Selected passage:
99D Quicktips 2015 Recap

99D blog pic sizer 12-23-15.001

The holiday season is a time of joy & happiness and connecting with friends and family and getting in tons of extra practice time on your guitar and egg nog and shopping for… wait, what?!

Who gets extra practice time during the holidays?

“No one.”, you say?

Well, I’ve got the prefect solution to alleviate your holiday practice time anxiety…

Here is a collection of Quick Tips from the 99 Decisions Newsletter. They’re just what you need for having a quick musical growth experience that will inform & expand your guitar playing in some profound way.

Just when you are at the point where you are ready to scream at the holiday craziness, stop what you are doing, pick up your guitar & spend a few minutes with one or two of these Quick Tips.

Resist the urge to binge practice on ALL the tips. That would be counter productive. Pick one, take a nice cleansing breath, relax your mind & body and proceed.

When you are done, bring some of that calmness into your next activity.

And remember to say, “Happy Holidays!”, as you make that hand gesture to the driver who just cut you off in the mall parking lot.


Do your chord transitions sound sloppy?

Remember to place your fingertips simultaneously on all the strings as you move to each chord. Tricky at first, perhaps, but take a few seconds, close your eyes & visualize your fingers landing together. Then open your eyes & make the move.


Does your guitar pick twist & slide around in your hand? Try this…

Take your pick and, using a knife, carefully add grooves to each side. The idea is to turn the smooth surface into a not smooth surface. You could also use sandpaper. This will give your fingers a better grip on the pick!

Brief: Copy the passage of the guitar tips post from "99D Quicktips 2015" up to and including "during the holidays?". The items that come after this point are separate material and are not connected to the guitar tips post.

(Entries taken from a collection)

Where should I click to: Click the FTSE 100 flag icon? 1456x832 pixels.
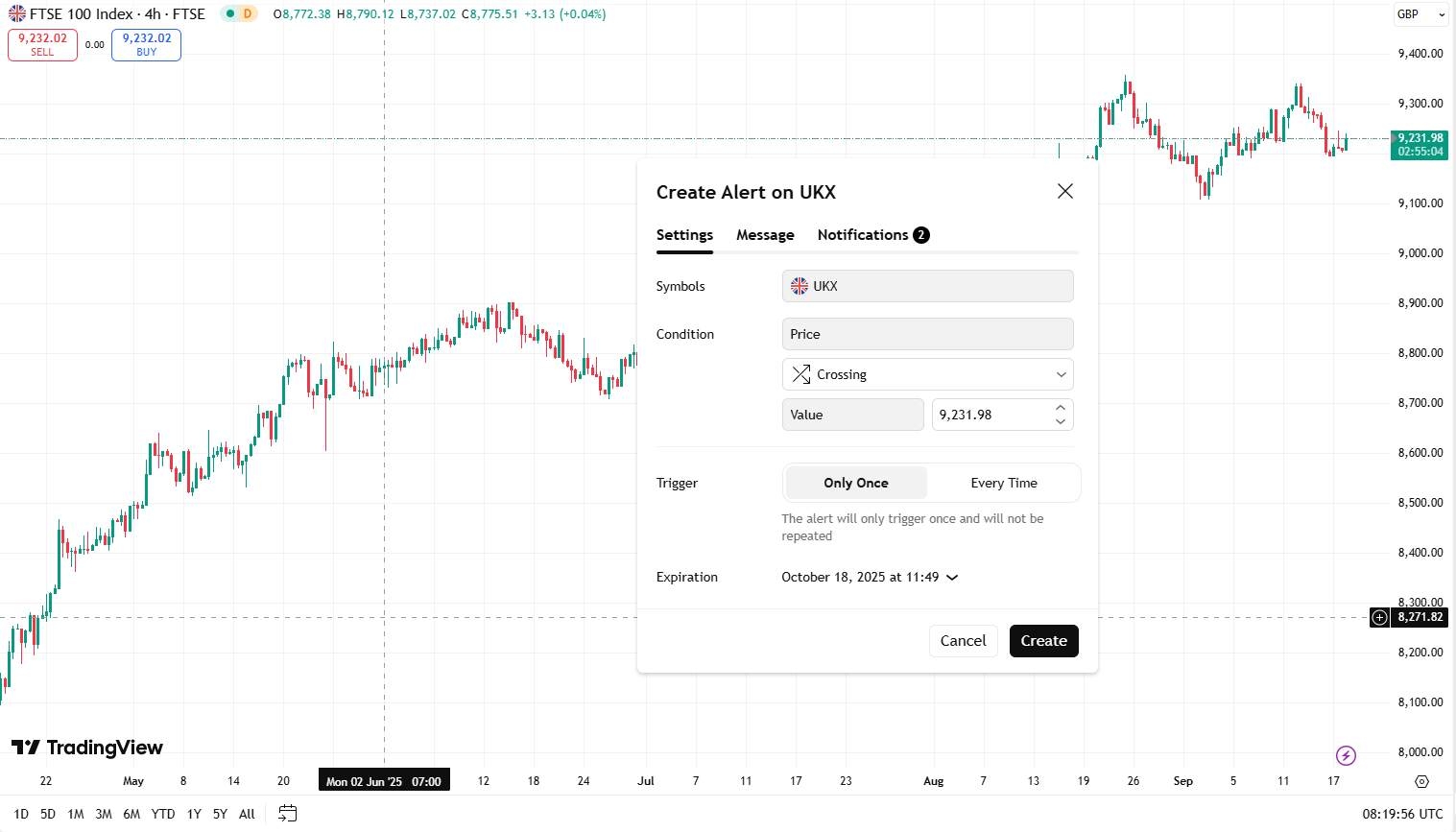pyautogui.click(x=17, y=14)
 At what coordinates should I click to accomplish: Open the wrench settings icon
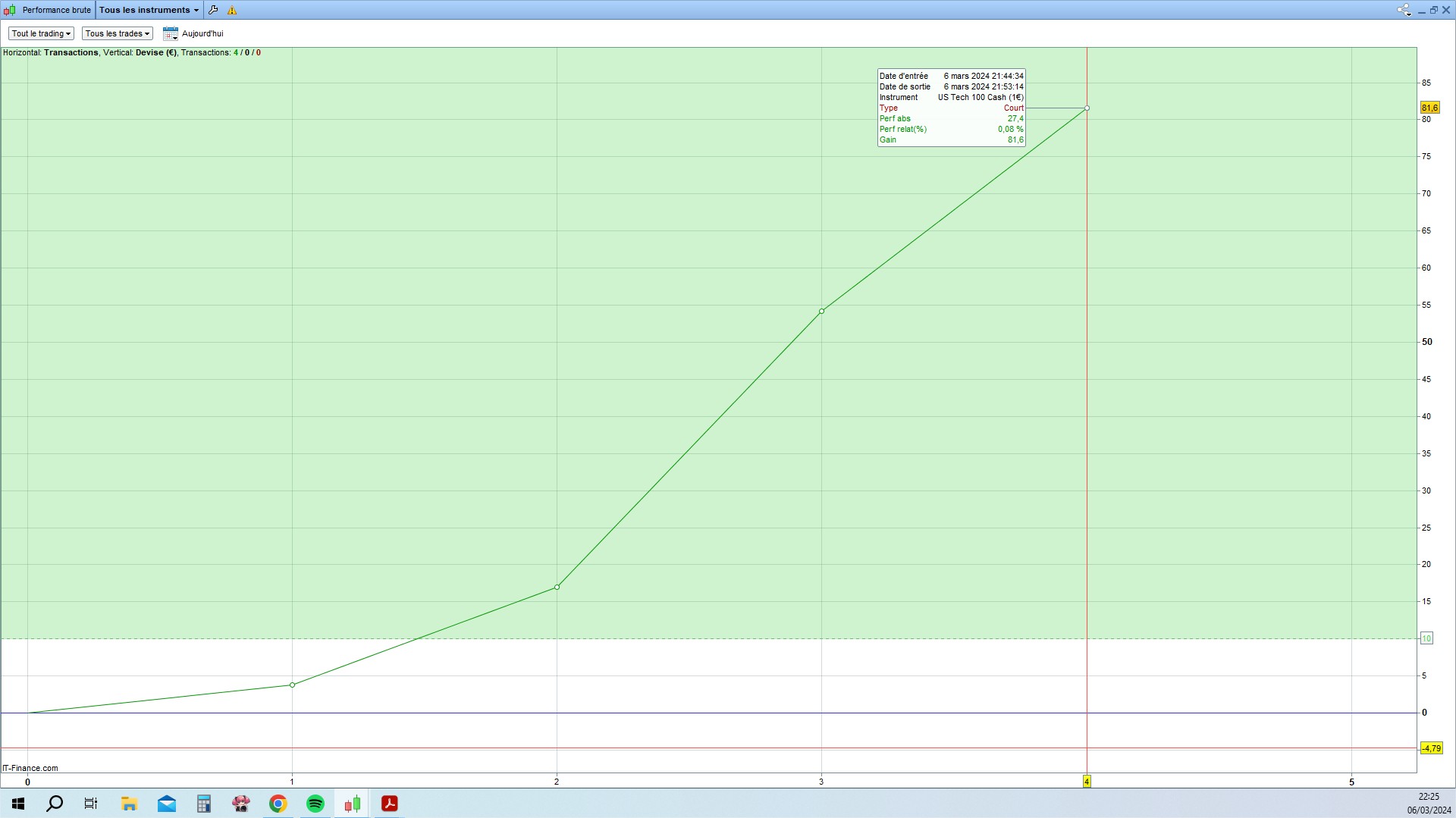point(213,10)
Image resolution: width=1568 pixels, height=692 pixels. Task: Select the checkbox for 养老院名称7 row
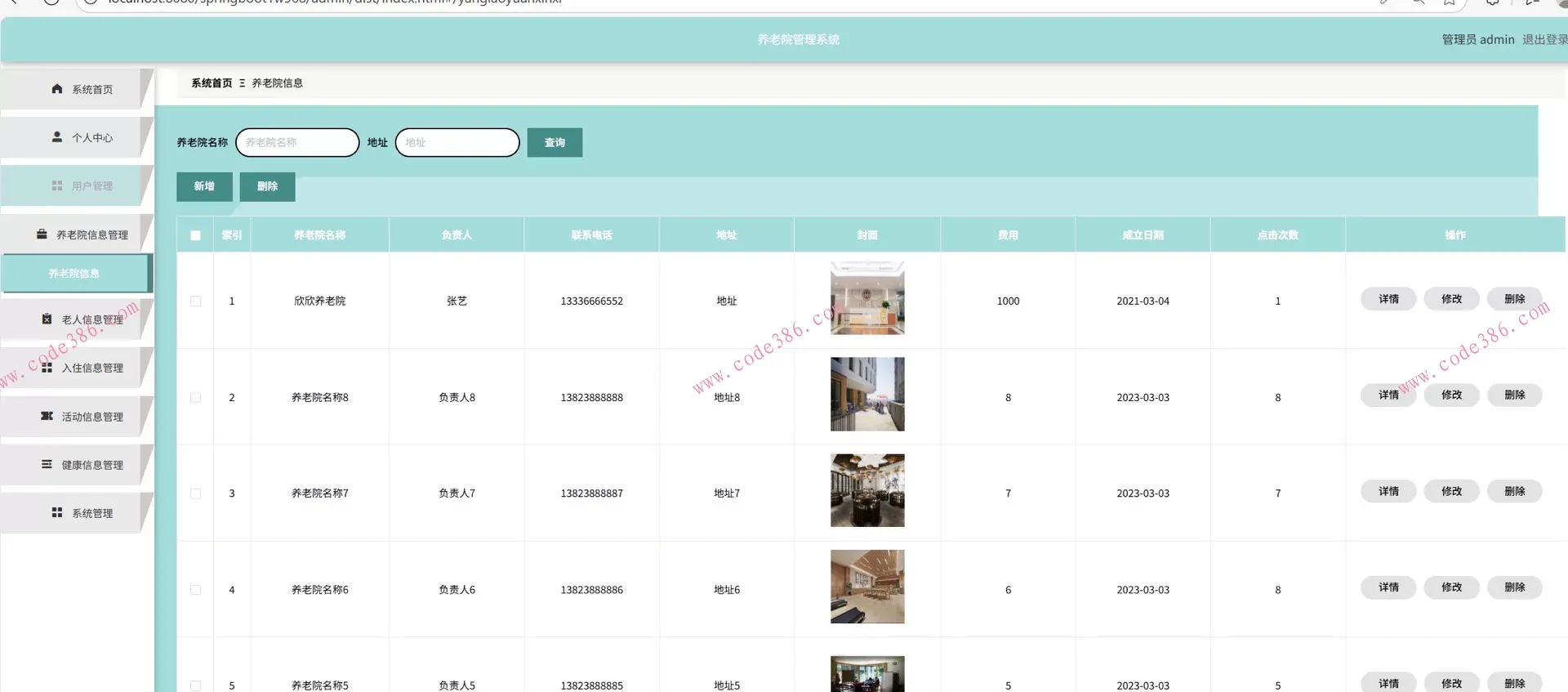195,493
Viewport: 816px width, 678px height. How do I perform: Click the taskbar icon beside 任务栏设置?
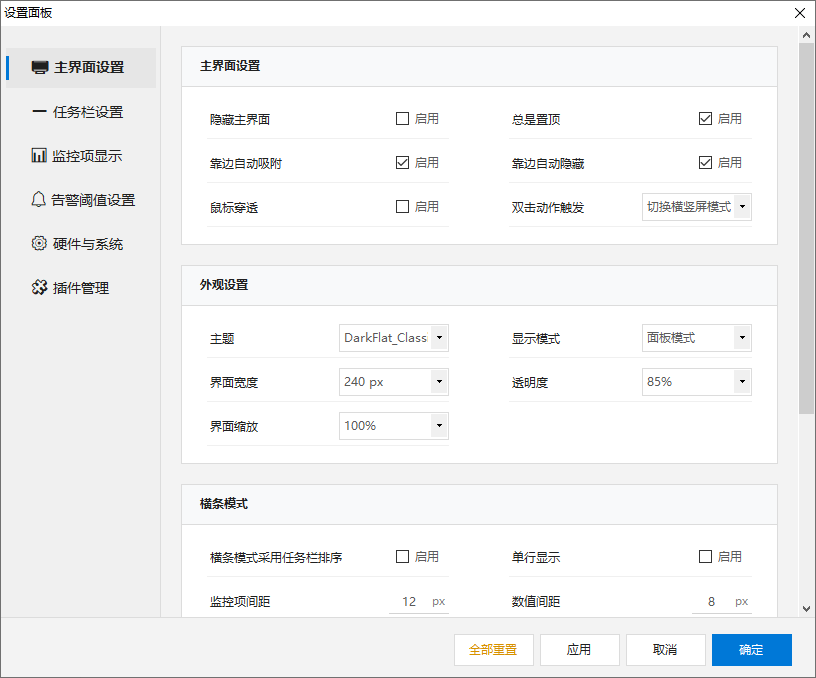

Solution to the problem:
99D Quicktips 2015 Recap

99D blog pic sizer 12-23-15.001

The holiday season is a time of joy & happiness and connecting with friends and family and getting in tons of extra practice time on your guitar and egg nog and shopping for… wait, what?!

Who gets extra practice time during the holidays?